Active Cell Balancing for Extended Operational Time of Lithium-Ion Battery Systems in Energy Storage Applications
Yiming Xu, Xiaohua Ge, Ruohan Guo, Weixiang Shen
TL;DR
This work tackles cell-imbalance in series lithium-ion packs that limit operational time in energy storage systems. It introduces a fractional-order battery model with PSO-GA parameter identification and two balancing topologies (independent and differential), integrated with model predictive control and EKF-based state estimation to actively balance cells while meeting power demands. The approach casts the current-distribution problem as a quadratic program solvable in real time and validates it on NCR18650B cells under UDDS-driven profiles, achieving an operational-time extension of approximately 3.2%. The results demonstrate effective reduction in voltage disparity and SOC mismatch, with accurate SOC estimation and reliable power tracking, highlighting practical gains for extended ESS operation.
Abstract
Cell inconsistency within a lithium-ion battery system poses a significant challenge in maximizing the system operational time. This study presents an optimization-driven active balancing method to minimize the effects of cell inconsistency on the system operational time while simultaneously satisfying the system output power demand and prolonging the system operational time in energy storage applications.
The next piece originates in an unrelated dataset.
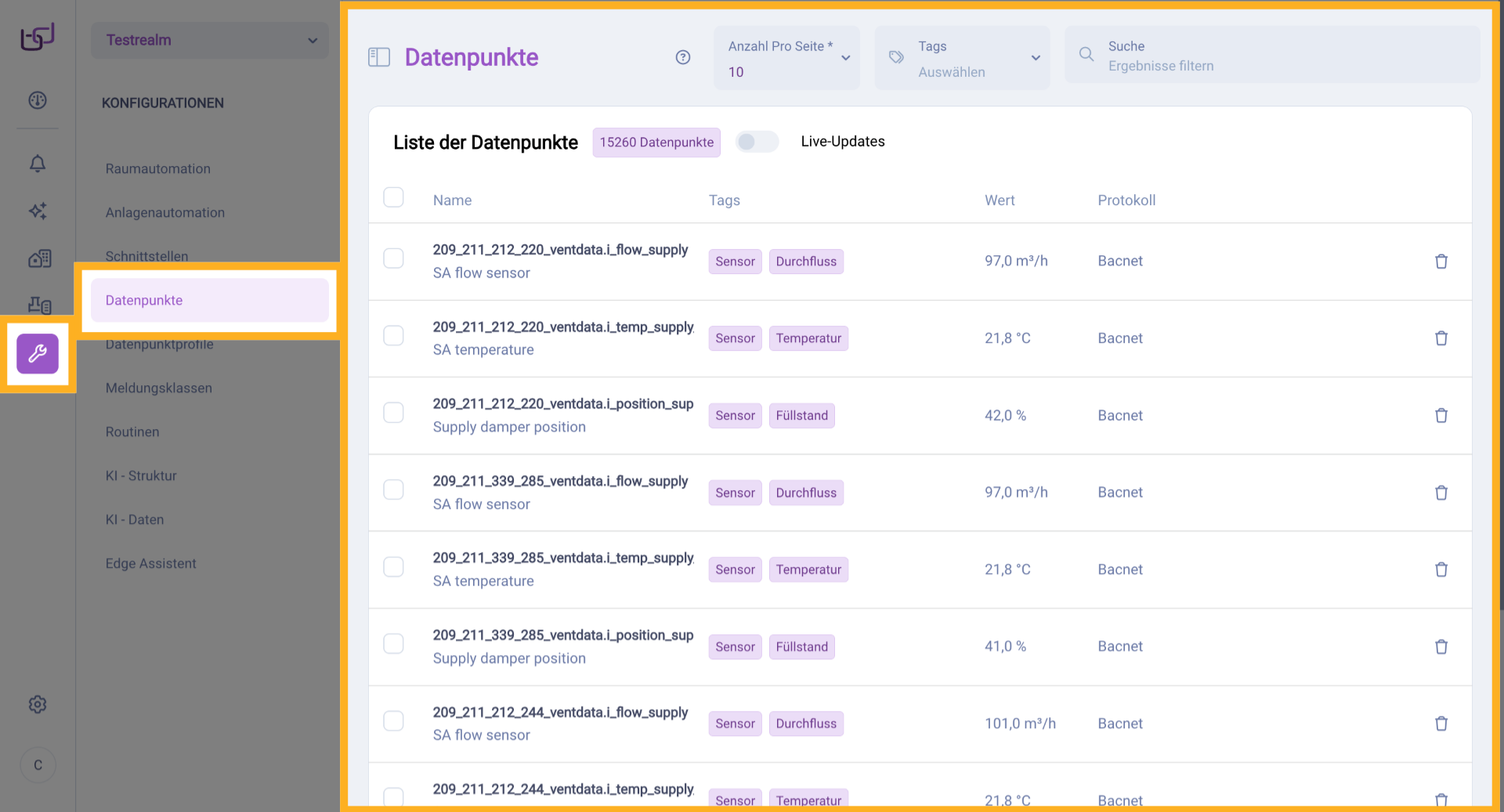Image resolution: width=1504 pixels, height=812 pixels.
Task: Click trash icon for 42,0 % damper row
Action: pos(1441,416)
The proposed method utilizes a fractional order model to forecast the terminal voltage dynamics of each cell within a battery system, enhanced with a particle-swarm-optimisation-genetic algorithm for precise parameter identification. It is implemented under two distinct cell-level balancing topologies: independent cell balancing and differential cell balancing. Subsequently, the current distribution for each topology is determined by resolving two optimization control problems constrained by the battery's operational specifications and power demands. The effectiveness of the proposed method is validated by extensive experiments based on the two balancing topologies. The results demonstrate that the proposed method increases the operational time by 3.2%.